• EXERCISE AIM: According to the forum thread about filtering with if_any, what character was missing from the original filter code?
== DOCUMENT TEXT ==
3

I've got a dataframe with numeric values between 0 and 1. I'd like to use if_any to do numeric value filtering:

df <- data %>%
filter(if_any(everything(), . > 0.5)

This spits out an error instead:

Error: Problem with `filter()` input `..1`.
ℹ Input `..1` is `if_any(everything(), . < 0.5)`.
x Problem with `across()` input `.fns`.
ℹ `.fns` must be NULL, a function, a formula, or a list of functions/formulas.

Does anyone have a working way of doing this filtering in a tidy way?

Thanks!

Christopher Penn
  • 539
  • 4
  • 14

3 Answers3

3

You're really close. The erorr message you've gotten is because you forgot the tilde ~:

df <- data %>%
        filter(if_any(everything(), ~ . > 0.5)

I might suggest adding an additional column selection where you only apply your criteria to numeric columns (otherwise you will get an error if you have character or factor variables in your data frame):

df <- data %>%
        filter(if_any(where(is.numeric), ~ . > 0.5)
LMc
  • 12,577
  • 3
  • 31
  • 43
  • 1
    Thank you, that is super helpful. How would one pronounce that tilde if reading the line of code out loud? I think it would (might?) help me to remember that! – George D Girton Nov 22 '22 at 19:20
  • 1
    @GeorgeDGirton I am not sure about reading it out loud. Generally, you should be aware that you are trying to apply a function across your columns, where the column is the function input. The `~` is a unique way of creating an anonymous function in the `tidyverse`. It is short hand for doing something like `function(x) x > 0.5`. Here is [more information](https://stackoverflow.com/questions/67643144/where-is-the-purrr-operator-documented) on the `~`. – LMc Nov 22 '22 at 20:11
  • Do you need 'if_any' with 'where'? I find that when I remove 'if_any' in a similar line of code I get results I expect. – mkrasmus Mar 23 '23 at 23:37
0

You can use filter_if:

data(iris)
iris %>% filter_if(is.numeric, ~ .x < .5)

This will filter all the numeric column of your dataset according to the condition you define, here < .5

0

We may also use rowSums in filter

library(dplyr)
data %>%
    filter(rowSums(. > 0.5) > 0)
akrun
  • 874,273
  • 37
  • 540
  • 662
===
== PROVIDED DATA ==
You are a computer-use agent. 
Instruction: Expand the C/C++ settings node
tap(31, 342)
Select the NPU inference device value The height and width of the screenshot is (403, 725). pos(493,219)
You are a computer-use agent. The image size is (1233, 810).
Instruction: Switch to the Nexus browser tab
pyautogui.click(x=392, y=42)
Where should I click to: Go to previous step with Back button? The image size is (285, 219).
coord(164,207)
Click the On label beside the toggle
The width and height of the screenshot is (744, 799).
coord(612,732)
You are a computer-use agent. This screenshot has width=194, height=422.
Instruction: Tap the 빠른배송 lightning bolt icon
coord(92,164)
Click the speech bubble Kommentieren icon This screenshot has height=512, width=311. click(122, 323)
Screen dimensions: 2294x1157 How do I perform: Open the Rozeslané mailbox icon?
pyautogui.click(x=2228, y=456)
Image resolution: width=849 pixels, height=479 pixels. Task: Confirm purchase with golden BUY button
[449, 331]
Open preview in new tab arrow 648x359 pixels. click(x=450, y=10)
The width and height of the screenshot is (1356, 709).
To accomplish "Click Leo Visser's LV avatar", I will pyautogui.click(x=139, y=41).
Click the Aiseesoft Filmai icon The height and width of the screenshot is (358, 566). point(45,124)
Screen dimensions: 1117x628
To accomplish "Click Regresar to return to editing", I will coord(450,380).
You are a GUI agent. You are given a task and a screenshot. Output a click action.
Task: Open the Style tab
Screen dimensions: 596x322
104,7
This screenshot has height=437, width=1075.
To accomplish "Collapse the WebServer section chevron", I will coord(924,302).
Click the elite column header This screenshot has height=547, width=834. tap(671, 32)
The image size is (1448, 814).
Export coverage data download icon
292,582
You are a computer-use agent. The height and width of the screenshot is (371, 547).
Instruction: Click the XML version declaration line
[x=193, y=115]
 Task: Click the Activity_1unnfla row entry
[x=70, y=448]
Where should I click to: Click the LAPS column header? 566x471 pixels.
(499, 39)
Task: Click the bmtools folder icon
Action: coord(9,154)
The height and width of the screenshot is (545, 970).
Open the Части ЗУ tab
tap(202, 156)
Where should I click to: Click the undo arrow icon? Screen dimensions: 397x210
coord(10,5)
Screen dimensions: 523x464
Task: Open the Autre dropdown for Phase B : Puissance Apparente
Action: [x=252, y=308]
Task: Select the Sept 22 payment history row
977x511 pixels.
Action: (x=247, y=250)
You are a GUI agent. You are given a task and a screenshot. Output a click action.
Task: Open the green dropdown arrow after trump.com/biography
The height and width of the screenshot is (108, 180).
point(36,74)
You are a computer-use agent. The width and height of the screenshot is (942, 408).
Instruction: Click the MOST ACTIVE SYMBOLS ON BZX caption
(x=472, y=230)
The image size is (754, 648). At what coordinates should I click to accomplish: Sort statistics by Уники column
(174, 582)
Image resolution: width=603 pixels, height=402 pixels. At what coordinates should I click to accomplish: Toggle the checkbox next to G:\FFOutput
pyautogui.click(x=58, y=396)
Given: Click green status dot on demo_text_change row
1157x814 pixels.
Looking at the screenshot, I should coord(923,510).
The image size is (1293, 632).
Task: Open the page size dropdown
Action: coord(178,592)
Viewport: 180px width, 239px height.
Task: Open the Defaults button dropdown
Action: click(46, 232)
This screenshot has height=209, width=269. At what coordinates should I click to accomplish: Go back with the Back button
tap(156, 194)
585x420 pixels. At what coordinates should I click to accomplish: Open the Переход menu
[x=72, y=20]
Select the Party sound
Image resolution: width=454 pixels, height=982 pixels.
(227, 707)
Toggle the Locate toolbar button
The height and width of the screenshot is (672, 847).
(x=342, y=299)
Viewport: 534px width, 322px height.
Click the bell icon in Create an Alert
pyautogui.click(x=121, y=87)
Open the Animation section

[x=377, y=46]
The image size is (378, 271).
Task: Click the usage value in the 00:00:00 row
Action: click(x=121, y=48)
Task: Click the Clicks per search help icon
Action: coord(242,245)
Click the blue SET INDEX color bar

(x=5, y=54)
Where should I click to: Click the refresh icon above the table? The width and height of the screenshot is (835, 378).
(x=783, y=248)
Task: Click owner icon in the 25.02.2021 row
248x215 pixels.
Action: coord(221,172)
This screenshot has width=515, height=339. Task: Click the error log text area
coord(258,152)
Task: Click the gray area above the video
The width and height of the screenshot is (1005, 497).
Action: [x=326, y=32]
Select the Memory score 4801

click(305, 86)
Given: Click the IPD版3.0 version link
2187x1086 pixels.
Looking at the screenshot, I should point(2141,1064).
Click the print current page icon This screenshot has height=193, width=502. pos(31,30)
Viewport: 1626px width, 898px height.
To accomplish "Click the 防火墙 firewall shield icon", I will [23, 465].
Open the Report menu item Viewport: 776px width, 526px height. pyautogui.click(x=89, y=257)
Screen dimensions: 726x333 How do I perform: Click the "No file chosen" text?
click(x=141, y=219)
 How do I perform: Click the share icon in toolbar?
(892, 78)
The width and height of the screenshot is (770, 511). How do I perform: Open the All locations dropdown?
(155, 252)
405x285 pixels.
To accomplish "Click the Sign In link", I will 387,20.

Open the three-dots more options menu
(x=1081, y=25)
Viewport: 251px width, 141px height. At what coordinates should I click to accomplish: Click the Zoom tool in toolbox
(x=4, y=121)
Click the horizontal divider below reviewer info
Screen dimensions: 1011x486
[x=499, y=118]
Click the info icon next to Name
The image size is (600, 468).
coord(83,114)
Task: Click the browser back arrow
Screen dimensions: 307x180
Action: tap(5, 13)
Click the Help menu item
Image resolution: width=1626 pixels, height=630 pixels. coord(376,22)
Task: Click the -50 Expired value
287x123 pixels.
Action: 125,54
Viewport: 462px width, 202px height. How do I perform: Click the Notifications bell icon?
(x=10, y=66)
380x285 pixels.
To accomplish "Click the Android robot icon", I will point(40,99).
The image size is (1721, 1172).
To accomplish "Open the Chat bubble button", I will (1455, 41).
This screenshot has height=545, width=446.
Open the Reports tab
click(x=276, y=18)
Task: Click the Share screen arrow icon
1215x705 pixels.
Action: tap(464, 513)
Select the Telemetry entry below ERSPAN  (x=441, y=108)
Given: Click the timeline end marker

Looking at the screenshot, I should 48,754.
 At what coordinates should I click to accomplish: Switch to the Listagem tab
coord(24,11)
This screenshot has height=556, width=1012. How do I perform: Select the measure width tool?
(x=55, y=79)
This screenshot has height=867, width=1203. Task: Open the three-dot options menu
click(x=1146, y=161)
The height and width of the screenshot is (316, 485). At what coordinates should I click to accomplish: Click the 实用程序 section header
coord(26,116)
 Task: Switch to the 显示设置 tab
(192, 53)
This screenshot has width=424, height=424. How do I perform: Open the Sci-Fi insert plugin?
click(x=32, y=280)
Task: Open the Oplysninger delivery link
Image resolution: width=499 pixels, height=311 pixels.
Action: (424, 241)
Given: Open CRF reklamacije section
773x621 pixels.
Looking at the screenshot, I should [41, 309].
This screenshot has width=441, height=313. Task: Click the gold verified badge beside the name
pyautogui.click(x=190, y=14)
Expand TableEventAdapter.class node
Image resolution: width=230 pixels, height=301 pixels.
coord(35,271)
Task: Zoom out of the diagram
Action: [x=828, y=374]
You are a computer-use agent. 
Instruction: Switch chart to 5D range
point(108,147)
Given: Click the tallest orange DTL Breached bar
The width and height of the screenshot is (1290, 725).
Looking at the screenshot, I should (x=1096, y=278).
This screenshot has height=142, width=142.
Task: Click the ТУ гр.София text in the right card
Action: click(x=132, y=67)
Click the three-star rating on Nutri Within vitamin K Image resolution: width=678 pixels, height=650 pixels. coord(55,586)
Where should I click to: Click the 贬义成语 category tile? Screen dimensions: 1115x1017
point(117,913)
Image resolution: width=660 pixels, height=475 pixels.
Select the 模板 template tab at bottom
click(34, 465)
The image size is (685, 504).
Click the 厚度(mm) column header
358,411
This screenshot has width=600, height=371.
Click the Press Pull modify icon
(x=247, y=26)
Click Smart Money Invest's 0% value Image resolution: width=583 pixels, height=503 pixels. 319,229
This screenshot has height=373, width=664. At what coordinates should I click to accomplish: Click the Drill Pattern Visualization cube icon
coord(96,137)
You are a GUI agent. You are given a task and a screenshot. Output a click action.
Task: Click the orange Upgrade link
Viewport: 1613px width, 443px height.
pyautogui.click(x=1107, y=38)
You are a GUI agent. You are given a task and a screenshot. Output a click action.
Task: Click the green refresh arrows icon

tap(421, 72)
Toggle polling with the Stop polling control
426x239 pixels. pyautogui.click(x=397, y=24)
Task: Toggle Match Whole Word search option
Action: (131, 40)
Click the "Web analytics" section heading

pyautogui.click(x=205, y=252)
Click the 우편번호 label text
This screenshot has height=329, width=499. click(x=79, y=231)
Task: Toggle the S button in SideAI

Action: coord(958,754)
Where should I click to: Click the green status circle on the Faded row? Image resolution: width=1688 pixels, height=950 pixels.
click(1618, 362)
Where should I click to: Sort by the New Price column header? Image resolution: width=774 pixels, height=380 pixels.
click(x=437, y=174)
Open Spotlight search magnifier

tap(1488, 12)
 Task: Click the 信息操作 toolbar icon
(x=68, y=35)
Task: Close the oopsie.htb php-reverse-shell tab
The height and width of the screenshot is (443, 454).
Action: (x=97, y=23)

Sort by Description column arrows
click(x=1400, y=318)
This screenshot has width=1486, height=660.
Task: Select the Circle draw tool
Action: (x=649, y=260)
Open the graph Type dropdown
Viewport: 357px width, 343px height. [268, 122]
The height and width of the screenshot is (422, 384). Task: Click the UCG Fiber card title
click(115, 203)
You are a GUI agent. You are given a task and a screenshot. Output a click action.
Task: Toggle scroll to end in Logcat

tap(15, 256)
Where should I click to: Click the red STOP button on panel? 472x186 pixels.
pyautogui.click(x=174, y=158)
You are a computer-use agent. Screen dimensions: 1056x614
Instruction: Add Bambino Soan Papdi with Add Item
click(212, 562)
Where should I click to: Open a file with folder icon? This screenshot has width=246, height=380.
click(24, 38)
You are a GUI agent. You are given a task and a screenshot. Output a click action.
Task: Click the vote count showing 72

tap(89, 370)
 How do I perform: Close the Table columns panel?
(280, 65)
===
• SOLUTION FOR THIS EXERCISE: The tilde (~) before the condition.